– Солдаты, вы здесь? – в темном, изуродованном подвале раздался еле слышимый шепот.

– Да, Хельга. Присаживайся, ты ведь сильно устала. Вообще-то, я думал, ты больше не придешь…

– Рудольф, ну как же я вас теперь брошу? Мы же немцы.

– Сколько сегодня?

– Три капитана, два майора, три лейтенанта, один даже с геройской звездой был. Один полковник еще впереди.

– Он же заметит, что тебя долго нет, и просто застрелит.

Ее лицо приобрело детские черты.

– Да он меня мыться отправил, говорит, мол, грязная и воняю, – она легко улыбнулась, так естественно, что в темноте улыбка стала совершенно всеразличаема, даже на фоне очищенной пустоты, – хотя вчера никто ничего не сказал, а до вчерашнего вечера я не мылась несколько недель.

– Да полковник, наверное, баню строить собрался! И что теперь?

– Курт спит?

– Ганс умер. Курт спит.

– От чего Ганс-то умер? – сказала шепотом Хельга и протянула банку тушенки.

– Да мы тут подрались… Курту пришлось ударить его табуретом по голове. Не знаю, от чего он умер. Пульса нет.

У Курта катились слезы. Он сам не понимал от чего. Смерть Ганса. Жизнь Х. Все наслоилось. А Франции он уже никогда не увидит.

– Эй, солдат, ну хватит хныкать! Я же вот не плачу! – Девичий сарказм.

– Ты еще борешься. Мы – нет. – Курт буркнул и затих.

– Хельга, мы уходим.

– Куда?

– К своим.

– Своих больше нет. Есть мы и они. А уйти вы не уйдете. Может, метров на двести – и все. Они здесь повсюду. Как бы то ни было, я скоро буду с вами. Может, еще пару дней, и ни один офицер не подойдет. Они любят чистоту и невинность, и таких хоть отбавляй. Да я больше и не смогу. Боюсь только, там будет не мое детство, а война. Я сделала для Родины все что могла. Даже больше. До последнего патрона… Я не жалею, что родилась и умерла немкой…

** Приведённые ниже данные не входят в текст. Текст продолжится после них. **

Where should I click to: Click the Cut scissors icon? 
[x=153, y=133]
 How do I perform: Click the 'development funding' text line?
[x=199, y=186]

– Я раньше тоже так думал. Все изменилось.

– Значит, вы будете жить.

Рудольф понял: задел за живое. Зря. Он не хотел. Героизм этой девушки не знал предела. Рудольф русских вообще терпеть не мог, даже на расстоянии, а тут такое. От смущения по его спине побежали мурашки.

– Хельга, вот, держи мой крест. Как старший по званию, я имею право тебя наградить.

– Эх, Рудольф, жаль ты не гауляйтер, а они – мертвы, – сказала Хельга, кивая на стену, за которой лежали трупы солдат.

Она погрустнела и стала серьезней.

– Главное, чтобы русские не увидели, как нос провалится! Я боюсь мучительной смерти.

– Слушай, я только не пойму, зачем он отправил тебя мыться, если от тебя пахнет русскими? От грязных немцев несет, наверное, так же?

– Не знаю, наверно, у них просто комплекс.

– Хм. Странно. Это, наверно, потому что мы называли их свиньями?

– Мне кажется, для самоуспокоения. Он же знает, что мыться здесь негде. По крайней мере, теперь…

Хельга между делом расчесывала волосы.

Курту это все било по нервам. Не того он ждал. Реализм сохранился в нем больше, чем в других. Бессмысленные разговоры, больше присущие дружеской компании, чем «послевоенному» подвалу, здесь – по его мнению – были неуместны. Стало очень жалко и Хельгу и Ганса, а еще больше – свою старшую сестру, эвакуированную куда-то под Дрезден…

Хельга, проболтав с Рудольфом о всякой чепухе еще минут пять, поднялась по лестнице и растворилась в музее европейской цивилизации. В небо взлетали световые ракеты, солдаты грустили у костров, а звезды находились так низко, что вот-вот могли капнуть на землю или на плечи. Одного не хватало – чистого воздуха. Молодой девушке не хватало его еще больше. Духи закончились, и Хельге страшно захотелось во Францию. Потом – выйти замуж и завести детей. От простого до нечеловеческого несколько шагов, и для медсестры из Герлица это было последней каплей. Началась ломка, но борьба продолжалась.